ACLU lawsuit: US border officials repeatedly question Twin Cities imam about religion


Imam Abdirahman Aden Kariye

Three American Muslims, including an imam from the Twin Cities, say US border agents asked them illegal and invasive questions when they returned to the United States from international travel.

The series of questions included questions about their religion, the mosque they attend, whether they are Sunni or Shia, and how often they pray, what is unconstitutional, according to a federal lawsuit filed Thursday by the American Civil Liberties Union (ACLU), the ACLU of Minnesota and the ACLU of California.

Their answers are then stored in a law enforcement database for up to 75 years, according to the lawsuit.

“…Every time I go home to the United States, I get anxious,” said Abdirahman Aden Kariye, imam at Dar Al-Farooq Islamic Center in Bloomington. said in an ACLU press release. “I’m constantly worried about how I’m going to be perceived, so much so that I try to avoid drawing attention to my faith. I normally wear a Muslim prayer cap, but I no longer wear it to the airport to avoid being questioned by border officials.

“It’s terrible to feel that you have to hide an essential part of who you are from your own government.
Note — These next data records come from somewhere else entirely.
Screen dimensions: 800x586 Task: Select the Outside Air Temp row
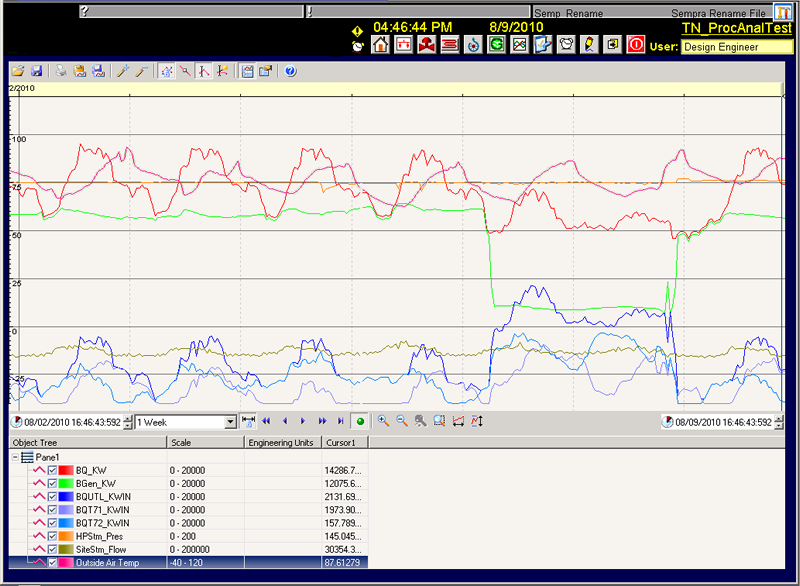(x=110, y=561)
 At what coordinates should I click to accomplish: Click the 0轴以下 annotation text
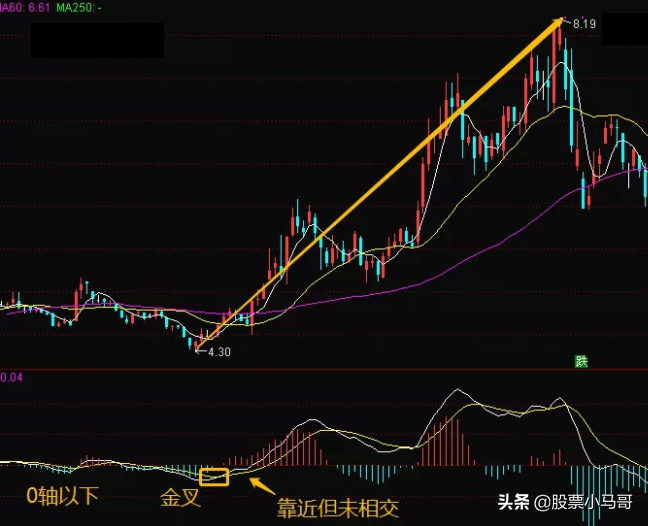[x=63, y=496]
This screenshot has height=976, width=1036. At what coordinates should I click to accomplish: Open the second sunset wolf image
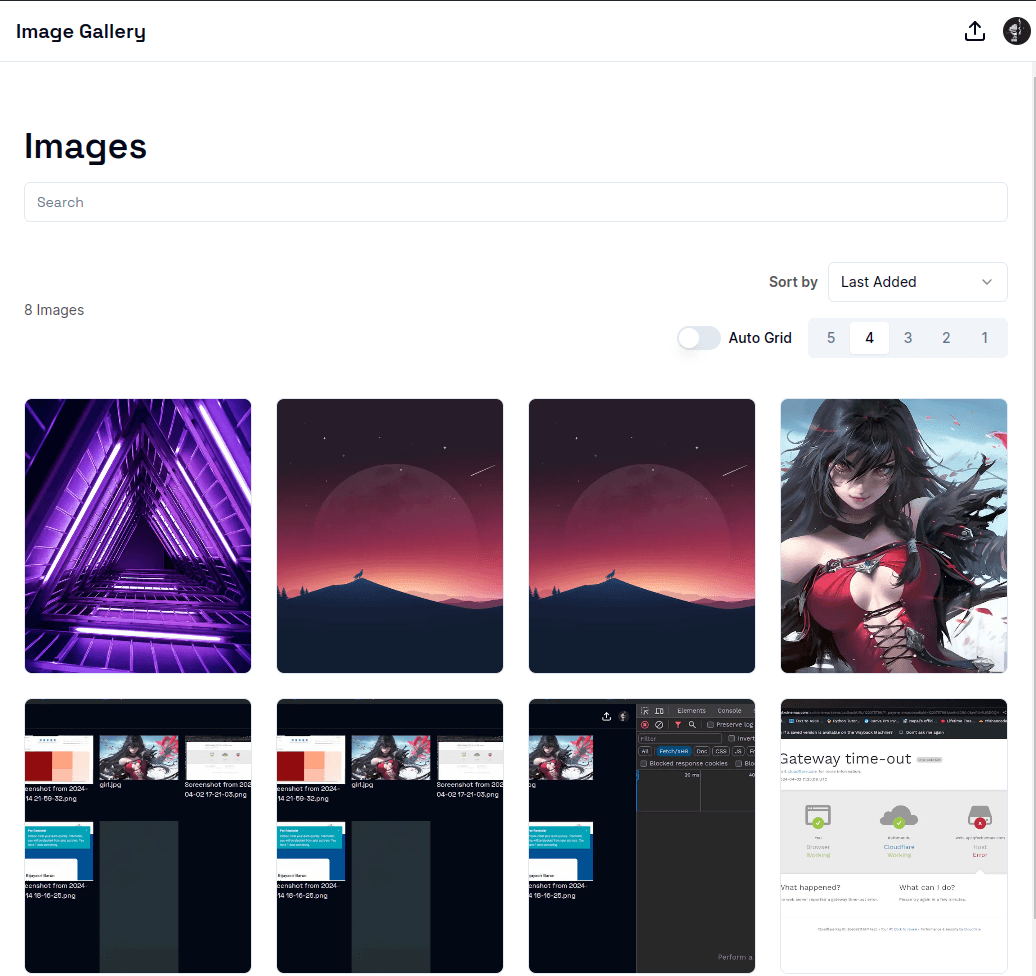[642, 536]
I shouldn’t be interrogated because of my religion,” Kariye said.

The lawsuit says this questioning by U.S. Customs and Border Protection (CBP) and Homeland Security Investigations (HSI) violates their First and Fifth Amendment rights and the Religious Freedom Restoration Actalleging unequal treatment on the basis of religion because CBP and HSI targeted American Muslims in their interrogations.
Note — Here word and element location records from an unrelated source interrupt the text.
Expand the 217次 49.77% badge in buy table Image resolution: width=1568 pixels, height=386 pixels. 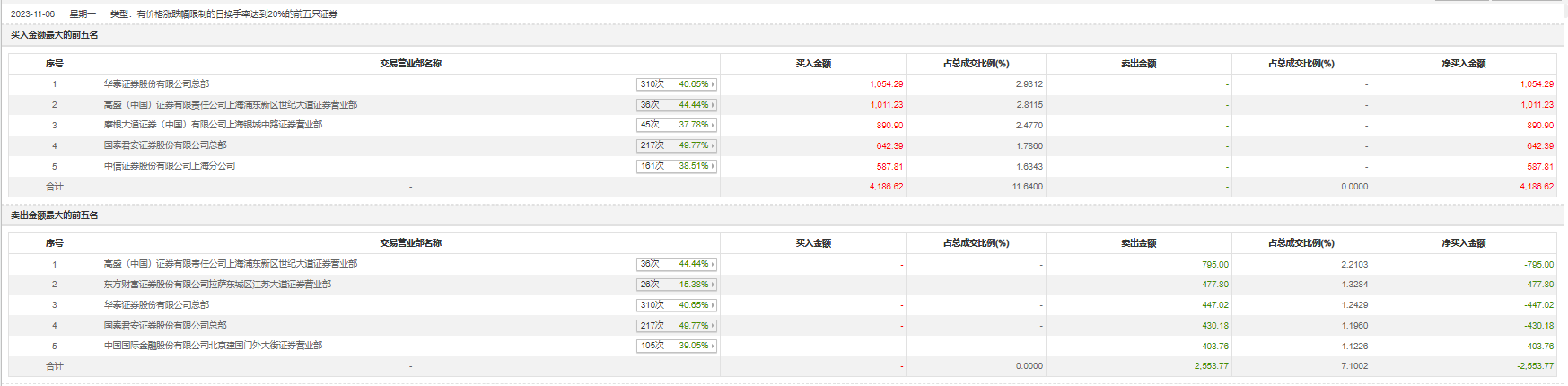[x=677, y=145]
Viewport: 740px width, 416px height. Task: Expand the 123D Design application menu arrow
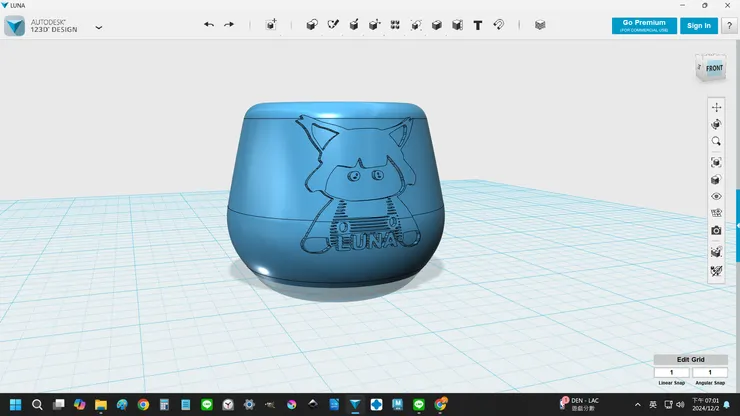point(99,27)
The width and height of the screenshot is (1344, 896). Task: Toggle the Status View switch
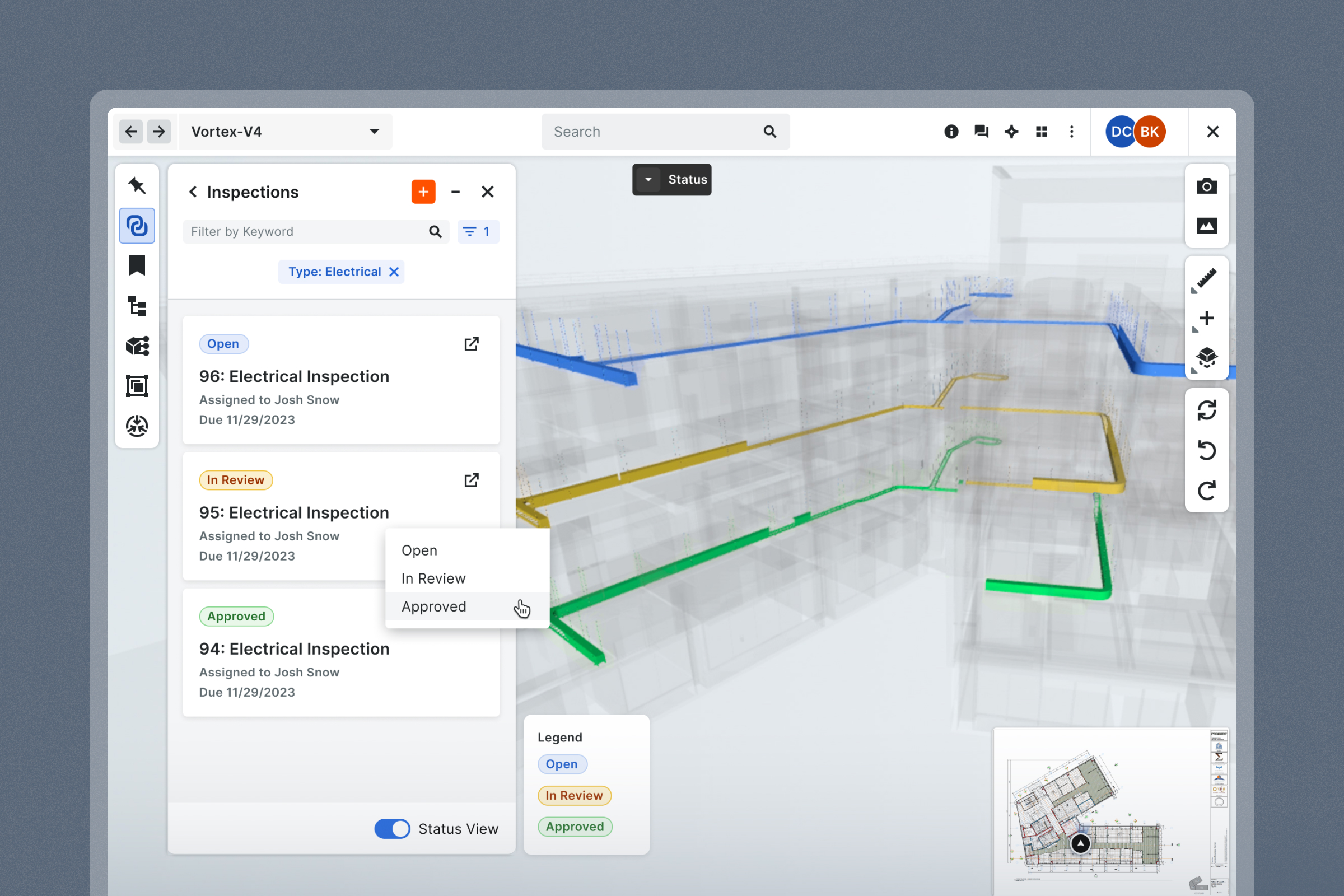point(392,829)
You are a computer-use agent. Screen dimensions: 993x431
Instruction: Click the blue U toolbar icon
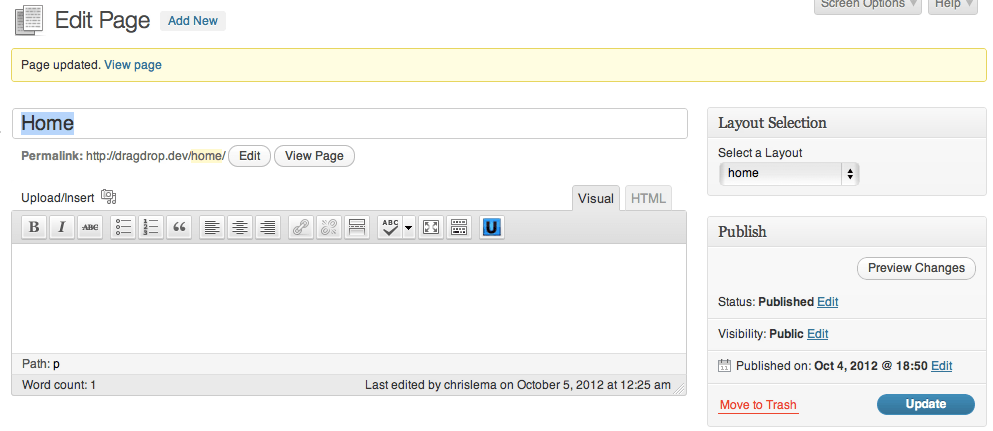click(x=491, y=228)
Kariye, a US citizen, is among three plaintiffs listed in the federal lawsuit. The others are Mohamad Mouslli of Gilbert, Arizona, and Hameem Shah of Plano, Texas.

The lawsuit details five cases, dating from September 2017 to January 1 this year, in which Kariye was questioned about his faith when he returned to the United States after trips abroad. In each case, the lawsuit says Kariye was taken to an area away from other travellers, usually a windowless room, and interrogated at length. Officials took his belongings and searched his electronic devices.

Kariye is on the US government’s watch list but he doesn’t know why, according to the lawsuit. But the apparent placement on that list has caused him to be questioned at a secondary inspection area every time he returns from international travel.

The ACLU says the interrogation Kariye and the other two plaintiffs faced “is part of a broader 20-year practice by border officials targeting Muslim American travelers because of their religion.”

“This invasive interrogation serves no legitimate law enforcement purpose and sends the harmful and stigmatizing message that the U.S. government views Muslims as inherently suspect,” said Ashley Gorski, senior counsel for the ACLU’s National Security Project. , in a press release.

The lawsuit asks the U.S. District Court to declare that this interrogation violates the U.S. Constitution and the Religious Freedom Restoration Act. He also seeks an injunction prohibiting the Department of Homeland Security and CBP from questioning complainants about their faith at ports of entry, and the removal of documents reflecting information border officials have obtained through this type of investigation. examination.

The lawsuit names Alejandro Mayorkas, secretary of the US Department of Homeland Security; Mark Morgan, Commissioner of US Customs and Border Protection; Tae D. Johnson, Acting Director of U.S. Immigration and Customs Enforcement; and Steve K. Francis, Acting Associate Executive Director of Homeland Security Investigations as defendants.